# Exercise
Could you show each line of the records that contains the word "first"?

# Given records
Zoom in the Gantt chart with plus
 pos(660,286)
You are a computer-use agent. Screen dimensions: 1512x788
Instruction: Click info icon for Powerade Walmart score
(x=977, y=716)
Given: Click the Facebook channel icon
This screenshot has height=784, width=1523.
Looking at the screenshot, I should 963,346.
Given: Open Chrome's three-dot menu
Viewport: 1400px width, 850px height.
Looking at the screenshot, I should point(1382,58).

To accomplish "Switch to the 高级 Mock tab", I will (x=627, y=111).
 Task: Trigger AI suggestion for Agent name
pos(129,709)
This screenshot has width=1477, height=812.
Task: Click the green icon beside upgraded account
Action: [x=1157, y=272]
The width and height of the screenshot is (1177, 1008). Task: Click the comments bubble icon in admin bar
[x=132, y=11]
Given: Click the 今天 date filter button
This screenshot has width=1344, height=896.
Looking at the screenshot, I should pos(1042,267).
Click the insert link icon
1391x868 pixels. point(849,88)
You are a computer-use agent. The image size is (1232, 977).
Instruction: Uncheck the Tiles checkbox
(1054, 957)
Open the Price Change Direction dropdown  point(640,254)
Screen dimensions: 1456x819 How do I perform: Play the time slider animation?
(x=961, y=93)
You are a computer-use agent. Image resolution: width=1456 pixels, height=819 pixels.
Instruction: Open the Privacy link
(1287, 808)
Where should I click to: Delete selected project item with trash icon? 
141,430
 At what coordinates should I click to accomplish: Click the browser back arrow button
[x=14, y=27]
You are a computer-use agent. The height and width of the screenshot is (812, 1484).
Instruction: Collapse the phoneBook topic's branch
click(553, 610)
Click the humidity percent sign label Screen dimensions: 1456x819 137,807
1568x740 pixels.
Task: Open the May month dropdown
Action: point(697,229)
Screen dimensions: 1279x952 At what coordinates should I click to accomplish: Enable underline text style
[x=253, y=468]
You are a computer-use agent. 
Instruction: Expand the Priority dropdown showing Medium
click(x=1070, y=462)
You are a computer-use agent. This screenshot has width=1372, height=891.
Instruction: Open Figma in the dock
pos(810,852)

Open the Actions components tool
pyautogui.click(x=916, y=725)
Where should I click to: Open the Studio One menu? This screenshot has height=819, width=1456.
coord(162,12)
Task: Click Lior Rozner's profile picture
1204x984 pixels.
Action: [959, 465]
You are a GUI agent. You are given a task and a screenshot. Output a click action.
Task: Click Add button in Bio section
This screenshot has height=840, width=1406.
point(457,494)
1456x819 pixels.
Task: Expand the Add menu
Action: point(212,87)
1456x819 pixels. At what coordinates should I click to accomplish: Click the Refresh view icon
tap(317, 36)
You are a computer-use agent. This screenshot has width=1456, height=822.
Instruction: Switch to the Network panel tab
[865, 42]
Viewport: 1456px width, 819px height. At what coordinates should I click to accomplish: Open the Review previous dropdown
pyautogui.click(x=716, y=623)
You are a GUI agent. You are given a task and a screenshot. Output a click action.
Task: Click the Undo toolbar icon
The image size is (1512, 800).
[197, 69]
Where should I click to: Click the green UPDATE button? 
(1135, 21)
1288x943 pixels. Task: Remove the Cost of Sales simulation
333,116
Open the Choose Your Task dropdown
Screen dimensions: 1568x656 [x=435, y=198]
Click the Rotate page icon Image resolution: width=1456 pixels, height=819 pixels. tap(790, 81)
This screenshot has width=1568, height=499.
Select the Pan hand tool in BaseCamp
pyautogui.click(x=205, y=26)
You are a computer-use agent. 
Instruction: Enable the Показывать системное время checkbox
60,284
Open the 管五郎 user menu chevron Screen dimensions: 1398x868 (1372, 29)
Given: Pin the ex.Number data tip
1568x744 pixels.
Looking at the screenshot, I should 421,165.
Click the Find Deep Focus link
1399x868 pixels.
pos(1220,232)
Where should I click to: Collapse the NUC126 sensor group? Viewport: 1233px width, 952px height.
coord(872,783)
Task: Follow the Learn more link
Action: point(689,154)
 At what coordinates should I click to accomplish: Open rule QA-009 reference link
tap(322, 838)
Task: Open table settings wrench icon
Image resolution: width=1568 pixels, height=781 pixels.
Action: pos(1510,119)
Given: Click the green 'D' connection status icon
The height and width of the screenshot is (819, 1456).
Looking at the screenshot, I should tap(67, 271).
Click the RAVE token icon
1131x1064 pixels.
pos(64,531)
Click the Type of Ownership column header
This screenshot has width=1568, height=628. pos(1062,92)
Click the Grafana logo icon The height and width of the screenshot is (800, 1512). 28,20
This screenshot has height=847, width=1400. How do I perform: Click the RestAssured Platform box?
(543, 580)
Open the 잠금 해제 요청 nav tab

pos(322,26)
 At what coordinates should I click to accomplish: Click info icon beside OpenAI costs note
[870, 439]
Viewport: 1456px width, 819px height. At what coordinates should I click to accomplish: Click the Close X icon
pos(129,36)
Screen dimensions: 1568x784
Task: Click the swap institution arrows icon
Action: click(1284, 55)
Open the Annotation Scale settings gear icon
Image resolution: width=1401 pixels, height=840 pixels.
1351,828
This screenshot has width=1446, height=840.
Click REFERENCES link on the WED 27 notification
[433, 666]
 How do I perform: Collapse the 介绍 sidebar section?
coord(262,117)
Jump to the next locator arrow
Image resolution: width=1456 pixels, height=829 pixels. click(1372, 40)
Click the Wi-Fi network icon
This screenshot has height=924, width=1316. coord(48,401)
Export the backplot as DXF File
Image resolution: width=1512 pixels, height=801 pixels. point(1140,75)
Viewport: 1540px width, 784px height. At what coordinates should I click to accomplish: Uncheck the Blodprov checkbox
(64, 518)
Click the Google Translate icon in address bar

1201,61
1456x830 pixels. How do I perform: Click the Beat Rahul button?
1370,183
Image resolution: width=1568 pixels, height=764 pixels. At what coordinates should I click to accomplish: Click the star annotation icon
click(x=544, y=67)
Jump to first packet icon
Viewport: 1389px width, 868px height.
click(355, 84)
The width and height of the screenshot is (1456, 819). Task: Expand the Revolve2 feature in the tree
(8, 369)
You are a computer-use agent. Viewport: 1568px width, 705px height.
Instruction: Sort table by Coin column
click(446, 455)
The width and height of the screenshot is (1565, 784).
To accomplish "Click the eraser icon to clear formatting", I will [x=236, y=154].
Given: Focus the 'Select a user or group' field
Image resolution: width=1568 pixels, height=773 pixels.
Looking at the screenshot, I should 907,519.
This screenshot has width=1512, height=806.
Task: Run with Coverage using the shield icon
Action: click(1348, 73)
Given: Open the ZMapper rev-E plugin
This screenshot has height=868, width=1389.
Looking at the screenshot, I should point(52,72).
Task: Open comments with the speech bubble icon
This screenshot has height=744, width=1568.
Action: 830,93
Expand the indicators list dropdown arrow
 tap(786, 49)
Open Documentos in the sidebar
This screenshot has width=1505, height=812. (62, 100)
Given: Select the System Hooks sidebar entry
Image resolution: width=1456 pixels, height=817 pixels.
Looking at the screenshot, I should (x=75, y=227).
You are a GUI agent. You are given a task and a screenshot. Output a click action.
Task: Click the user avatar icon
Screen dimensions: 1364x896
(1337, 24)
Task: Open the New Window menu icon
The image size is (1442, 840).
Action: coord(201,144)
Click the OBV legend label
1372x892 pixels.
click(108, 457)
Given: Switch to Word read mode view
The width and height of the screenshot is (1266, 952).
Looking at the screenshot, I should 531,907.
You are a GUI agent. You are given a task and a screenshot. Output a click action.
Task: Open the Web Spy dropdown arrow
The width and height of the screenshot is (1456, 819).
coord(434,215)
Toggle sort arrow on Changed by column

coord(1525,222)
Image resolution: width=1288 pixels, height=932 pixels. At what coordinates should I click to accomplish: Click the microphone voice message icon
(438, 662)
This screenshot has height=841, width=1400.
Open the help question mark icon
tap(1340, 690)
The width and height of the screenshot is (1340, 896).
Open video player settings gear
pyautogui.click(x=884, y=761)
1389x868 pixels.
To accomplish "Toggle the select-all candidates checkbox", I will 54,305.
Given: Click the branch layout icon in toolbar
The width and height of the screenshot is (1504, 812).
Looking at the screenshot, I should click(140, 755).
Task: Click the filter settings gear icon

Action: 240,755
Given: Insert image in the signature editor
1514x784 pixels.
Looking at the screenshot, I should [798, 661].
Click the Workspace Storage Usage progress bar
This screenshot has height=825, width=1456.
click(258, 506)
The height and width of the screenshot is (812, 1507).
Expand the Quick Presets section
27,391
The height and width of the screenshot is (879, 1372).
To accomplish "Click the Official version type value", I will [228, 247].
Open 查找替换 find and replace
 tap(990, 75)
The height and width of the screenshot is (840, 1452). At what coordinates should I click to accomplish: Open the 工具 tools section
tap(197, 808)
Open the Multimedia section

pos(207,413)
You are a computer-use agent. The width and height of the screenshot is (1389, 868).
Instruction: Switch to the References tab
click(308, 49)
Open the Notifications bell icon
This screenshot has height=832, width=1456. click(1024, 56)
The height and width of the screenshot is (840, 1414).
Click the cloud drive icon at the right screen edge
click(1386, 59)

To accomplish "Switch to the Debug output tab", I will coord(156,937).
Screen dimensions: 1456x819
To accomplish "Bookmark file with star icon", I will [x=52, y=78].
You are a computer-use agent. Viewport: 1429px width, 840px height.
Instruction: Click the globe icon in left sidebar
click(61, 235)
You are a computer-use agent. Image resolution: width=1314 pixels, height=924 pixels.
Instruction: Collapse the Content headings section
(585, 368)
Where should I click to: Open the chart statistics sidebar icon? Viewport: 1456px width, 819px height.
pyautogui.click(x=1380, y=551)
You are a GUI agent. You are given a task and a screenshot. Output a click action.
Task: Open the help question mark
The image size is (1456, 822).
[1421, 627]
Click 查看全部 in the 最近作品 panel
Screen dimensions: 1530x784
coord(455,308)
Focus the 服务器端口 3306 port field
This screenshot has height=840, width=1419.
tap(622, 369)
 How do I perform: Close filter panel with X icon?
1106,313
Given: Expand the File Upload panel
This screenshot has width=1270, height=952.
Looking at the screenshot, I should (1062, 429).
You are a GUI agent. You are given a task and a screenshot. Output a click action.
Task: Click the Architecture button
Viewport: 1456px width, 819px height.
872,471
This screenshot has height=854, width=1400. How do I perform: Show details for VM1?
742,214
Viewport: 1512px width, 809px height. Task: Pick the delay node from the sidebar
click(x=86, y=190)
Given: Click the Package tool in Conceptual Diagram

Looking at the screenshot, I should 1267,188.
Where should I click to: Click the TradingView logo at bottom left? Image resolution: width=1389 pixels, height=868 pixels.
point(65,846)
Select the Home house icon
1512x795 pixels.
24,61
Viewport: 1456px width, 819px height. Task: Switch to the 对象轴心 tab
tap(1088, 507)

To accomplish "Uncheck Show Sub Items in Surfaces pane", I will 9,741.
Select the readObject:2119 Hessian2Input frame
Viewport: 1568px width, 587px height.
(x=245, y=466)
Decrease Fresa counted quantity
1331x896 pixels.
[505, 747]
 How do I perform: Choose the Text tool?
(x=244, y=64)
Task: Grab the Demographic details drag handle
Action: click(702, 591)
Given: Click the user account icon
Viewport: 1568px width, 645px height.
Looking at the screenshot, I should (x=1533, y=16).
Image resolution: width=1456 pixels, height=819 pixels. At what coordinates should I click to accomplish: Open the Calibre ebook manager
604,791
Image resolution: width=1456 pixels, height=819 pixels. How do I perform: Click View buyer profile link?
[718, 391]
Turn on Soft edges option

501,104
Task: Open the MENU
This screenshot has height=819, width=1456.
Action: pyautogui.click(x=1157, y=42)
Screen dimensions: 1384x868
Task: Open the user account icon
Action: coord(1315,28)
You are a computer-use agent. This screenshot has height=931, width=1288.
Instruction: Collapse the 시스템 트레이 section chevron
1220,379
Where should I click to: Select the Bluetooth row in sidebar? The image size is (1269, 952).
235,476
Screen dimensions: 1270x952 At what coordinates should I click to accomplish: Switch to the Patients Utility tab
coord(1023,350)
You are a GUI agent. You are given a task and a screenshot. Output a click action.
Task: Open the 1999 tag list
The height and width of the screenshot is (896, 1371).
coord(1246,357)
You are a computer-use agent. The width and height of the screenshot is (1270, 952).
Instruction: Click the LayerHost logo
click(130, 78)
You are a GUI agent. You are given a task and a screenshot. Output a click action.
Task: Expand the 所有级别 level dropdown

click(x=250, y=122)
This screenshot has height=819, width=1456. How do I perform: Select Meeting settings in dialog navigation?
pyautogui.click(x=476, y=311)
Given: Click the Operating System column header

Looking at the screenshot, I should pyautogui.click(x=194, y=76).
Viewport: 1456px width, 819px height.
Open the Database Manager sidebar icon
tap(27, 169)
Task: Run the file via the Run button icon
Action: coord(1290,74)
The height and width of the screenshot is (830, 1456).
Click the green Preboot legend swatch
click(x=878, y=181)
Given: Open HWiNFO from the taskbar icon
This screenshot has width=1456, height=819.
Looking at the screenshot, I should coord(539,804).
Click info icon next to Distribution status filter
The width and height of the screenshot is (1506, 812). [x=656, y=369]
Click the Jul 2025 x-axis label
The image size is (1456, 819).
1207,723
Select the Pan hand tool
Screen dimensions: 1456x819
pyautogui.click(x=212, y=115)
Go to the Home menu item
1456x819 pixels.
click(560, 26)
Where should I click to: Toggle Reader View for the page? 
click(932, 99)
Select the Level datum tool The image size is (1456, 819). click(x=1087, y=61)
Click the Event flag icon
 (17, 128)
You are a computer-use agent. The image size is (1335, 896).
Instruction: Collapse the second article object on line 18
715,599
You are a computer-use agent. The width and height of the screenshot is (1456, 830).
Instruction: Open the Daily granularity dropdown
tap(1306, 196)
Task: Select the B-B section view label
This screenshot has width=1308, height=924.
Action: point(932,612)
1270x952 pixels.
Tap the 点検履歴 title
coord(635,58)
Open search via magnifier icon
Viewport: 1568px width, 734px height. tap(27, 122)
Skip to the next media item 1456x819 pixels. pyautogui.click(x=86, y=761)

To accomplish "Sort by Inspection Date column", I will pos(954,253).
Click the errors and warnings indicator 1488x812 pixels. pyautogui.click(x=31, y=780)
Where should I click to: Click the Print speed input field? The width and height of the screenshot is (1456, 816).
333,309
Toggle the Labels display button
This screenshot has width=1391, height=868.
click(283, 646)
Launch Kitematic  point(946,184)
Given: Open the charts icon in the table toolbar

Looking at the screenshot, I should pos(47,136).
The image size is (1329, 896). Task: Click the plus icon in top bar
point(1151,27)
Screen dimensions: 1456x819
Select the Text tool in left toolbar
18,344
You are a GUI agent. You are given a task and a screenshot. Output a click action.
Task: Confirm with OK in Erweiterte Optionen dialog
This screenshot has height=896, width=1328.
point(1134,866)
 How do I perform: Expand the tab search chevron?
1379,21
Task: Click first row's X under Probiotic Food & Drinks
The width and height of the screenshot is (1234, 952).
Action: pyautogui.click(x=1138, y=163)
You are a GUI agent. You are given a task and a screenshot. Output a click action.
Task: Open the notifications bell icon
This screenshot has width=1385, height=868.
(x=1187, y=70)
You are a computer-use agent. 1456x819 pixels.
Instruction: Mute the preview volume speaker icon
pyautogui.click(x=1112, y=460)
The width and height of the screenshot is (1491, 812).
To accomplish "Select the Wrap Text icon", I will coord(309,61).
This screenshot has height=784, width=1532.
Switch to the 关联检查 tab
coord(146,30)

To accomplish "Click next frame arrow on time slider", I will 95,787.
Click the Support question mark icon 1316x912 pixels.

# Completed task
Jump to first packet icon
Task: Click first row's X under Probiotic Food & Drinks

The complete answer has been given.